For the initial 90 minutes I was in. A shameless homage to the directorial style and influence of David Fincher done so well that even a super fan like me could not see the forgery for the fear. What if Gotham was the anonymous hell city from Se7en? What if The Riddler was the Zodiac? What if Bruce Wayne had his poor little rich boy world tore apart à la the psychological mind fuckery of The Game? No Fight Club? No Project Mayhem? Wait for it… Wait for it… Journeyman director Reeves has assembled an incomparable team for his three hour tribute mash-up. Cinematographer Greig Fraser really emphasises the piercing neon signage, distress flares and investigating flashlight shimmering off bodily fluids. Michael Giacchino repurposes everything you’d expect from a Batman blockbuster score but slows it down to a fading heartbeat that then builds often to a stunning death knell as excitement peaks.
It ain’t all perfect nightmare though. Something happens after a muscular Batmobile chase, which is possibly the best car smash sequence since The Bourne Supremacy’s crunching finale. The dank atmosphere and cruel plotting loosens a bit. The solution to the ultimate mystery is the most obvious one. We sit through four lengthy monologues from characters we don’t care about or trust the content from. One after the other. A few too many scenes feel like The Dark Knight cosplay; an interrogation room showdown that leaves the silent Batman thumping and caterwauling like a toddler… that’s so 2008! The Big Bang ending doesn’t logically work as a cataclysm and needed just a few more big picture shots and moments of grand scale peril to bed in before the shooting starts. Too. Much. Epilogue. None of these takes feel like the definitive version of the infamous characters, though a ghoulish Dano and brooding Pattinson do admirably try hard.
It is fascinating how Reeves plays around with the established mythology to add a healthy interrogation of the Bruce Wayne / Bat tragedy. The action, when it happens, has a real world thump and impact. The Batman’s bolt upright and imposing posture intimidates, his punches land with a muddy squelch. I really liked so much of this. The Batman felt tailor-made for me, the adult comic book fan. I want more from this Mindhunter Gotham… I just don’t know if I’ll relish watching Cop#3 monologue for five minutes on a rooftop or a superfluous Alfred fackin’ Pennyworth each time I revisit this opening chapter? Still you could never see Marvel make something so family unfriendly. Good… Bye!
Richard Loncraine directs Michael Palin, Maggie Smith and Denholm Elliott in this Edwardian set comedy where a handsome reverend must bring the word of God to the whores and toffs of London.
Convincing period atmosphere. Neat how Palin’s good hearted believer quickly becomes a trick, pimp or pro from scene to scene. The central hook is that his mission for fallen women essentially becomes a knocking shop while he, through no fault of his own, fucks everyone but his fiancée… yet this takes up so little of the plot you do wonder if the creatives got distracted by every idea except their perfect main gag?
Paul Feig directs Sandra Bullock, Melissa McCarthy and Demián Bichir in this buddy cop comedy.

(Element and text location data)
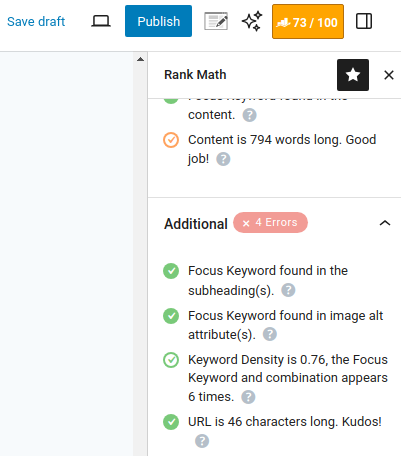Image resolution: width=401 pixels, height=456 pixels.
Task: Click the Rank Math 73 / 100 score button
Action: (x=308, y=22)
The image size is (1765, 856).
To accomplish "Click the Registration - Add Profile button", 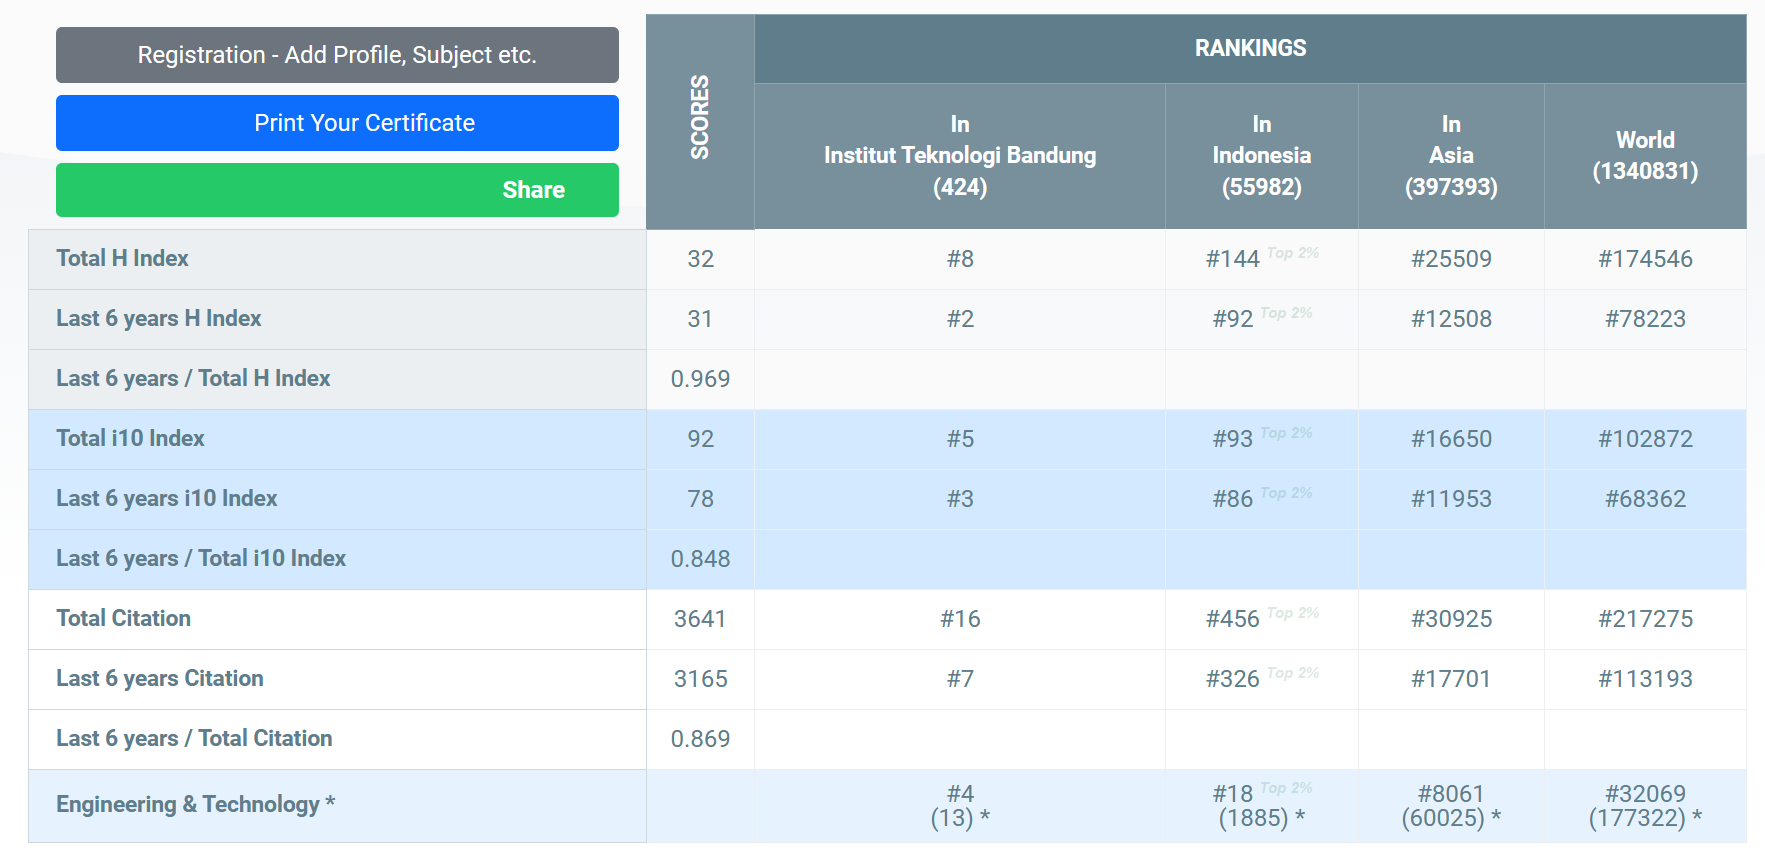I will (337, 55).
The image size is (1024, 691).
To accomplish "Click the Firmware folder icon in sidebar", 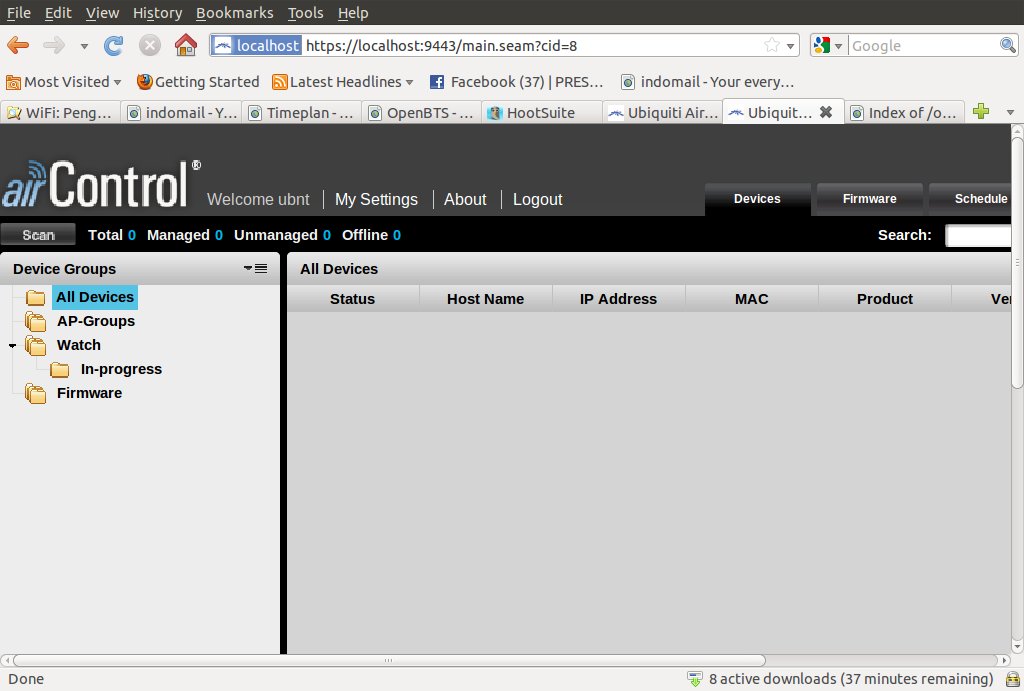I will (36, 394).
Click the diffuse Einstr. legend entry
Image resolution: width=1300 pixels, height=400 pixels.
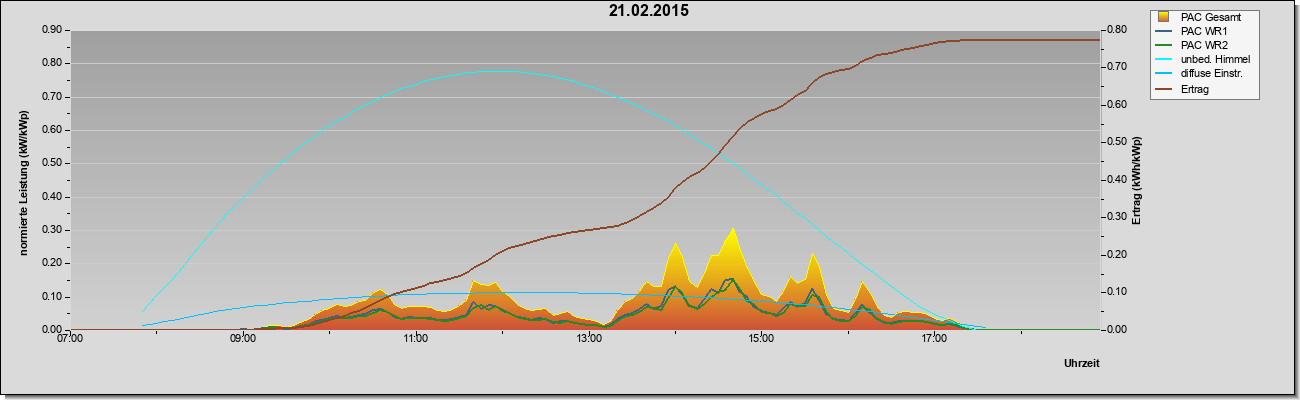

• _What you will do_
A: List every actor the film reviews name as being directed in one of the films.
B: Update the passage of the film reviews starting at "It is fascinating" and ending at "unfriendly. Good… Bye!", replacing "imposing" with "towering".

• _Exercise answers_
A: Michael Palin, Maggie Smith, Denholm Elliott, Sandra Bullock, Melissa McCarthy, Demián Bichir

B:
It is fascinating how Reeves plays around with the established mythology to add a healthy interrogation of the Bruce Wayne / Bat tragedy. The action, when it happens, has a real world thump and impact. The Batman’s bolt upright and towering posture intimidates, his punches land with a muddy squelch. I really liked so much of this. The Batman felt tailor-made for me, the adult comic book fan. I want more from this Mindhunter Gotham… I just don’t know if I’ll relish watching Cop#3 monologue for five minutes on a rooftop or a superfluous Alfred fackin’ Pennyworth each time I revisit this opening chapter? Still you could never see Marvel make something so family unfriendly. Good… Bye!